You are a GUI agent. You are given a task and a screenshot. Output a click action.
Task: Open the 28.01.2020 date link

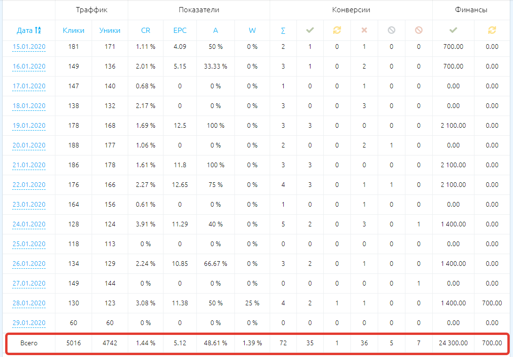(x=29, y=303)
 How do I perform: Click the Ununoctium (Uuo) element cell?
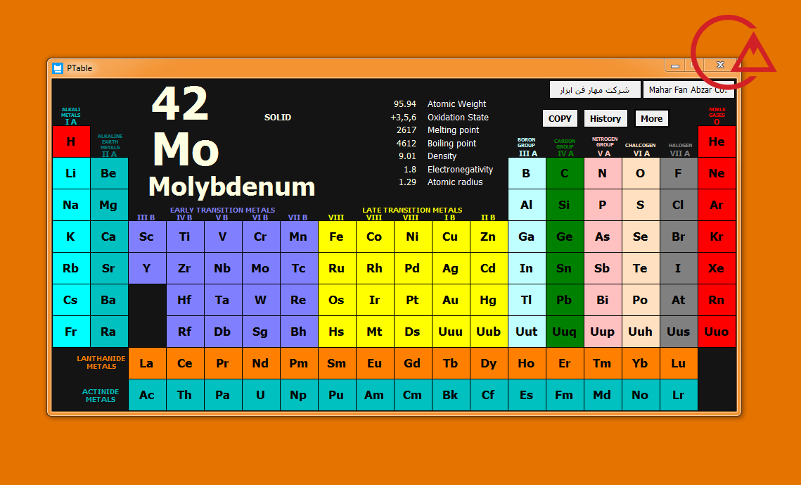pyautogui.click(x=716, y=332)
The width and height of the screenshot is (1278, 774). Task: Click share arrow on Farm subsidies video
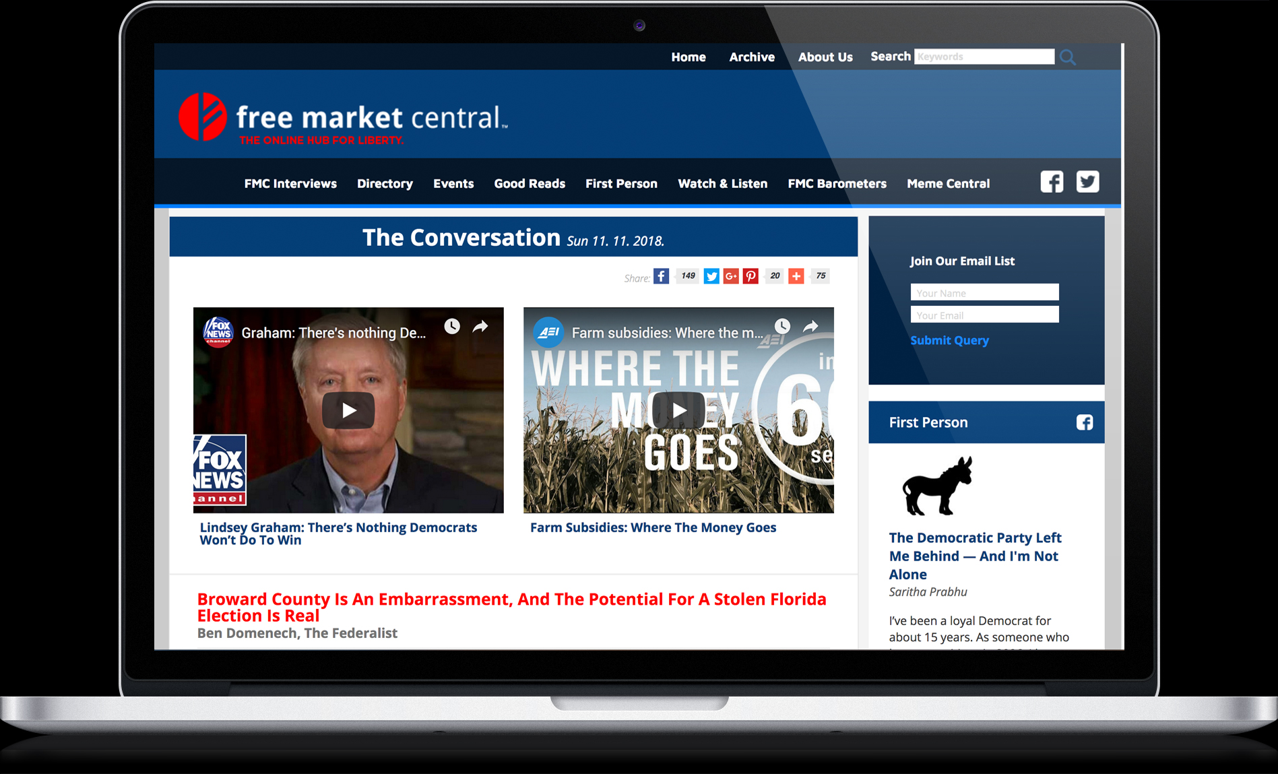click(811, 327)
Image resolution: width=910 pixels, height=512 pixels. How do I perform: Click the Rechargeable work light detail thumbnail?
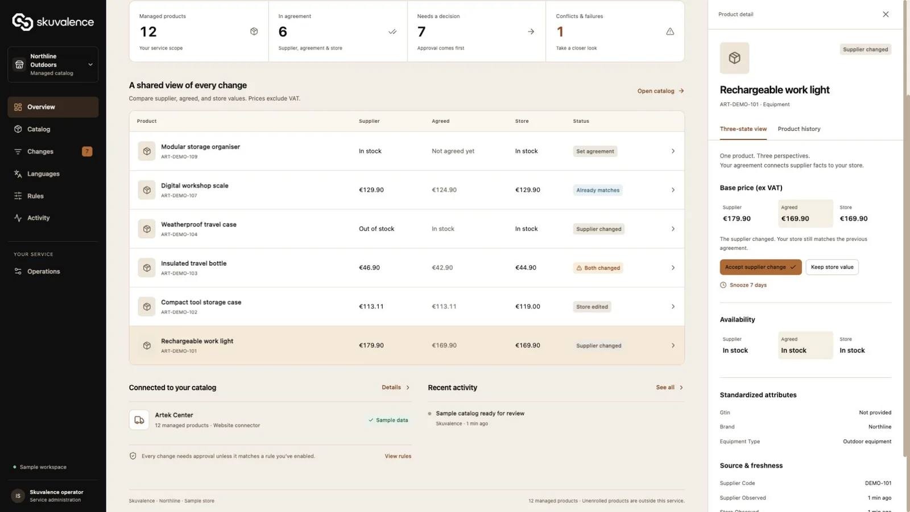click(734, 58)
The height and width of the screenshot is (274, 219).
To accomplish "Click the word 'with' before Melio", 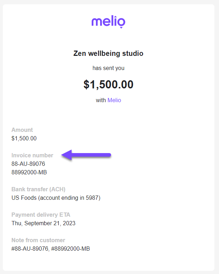I will coord(101,100).
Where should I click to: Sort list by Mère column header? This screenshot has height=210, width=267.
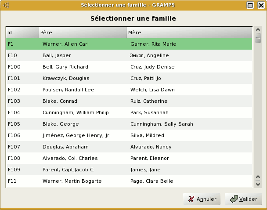click(189, 33)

***

Task objective: Your response should consist solely of the lines from the line with "Where should I" through the last line of the entries above, printed exactly and without pictures.

Output of the task:
Where should I click to: Sort list by Mère column header? This screenshot has height=210, width=267.
click(189, 33)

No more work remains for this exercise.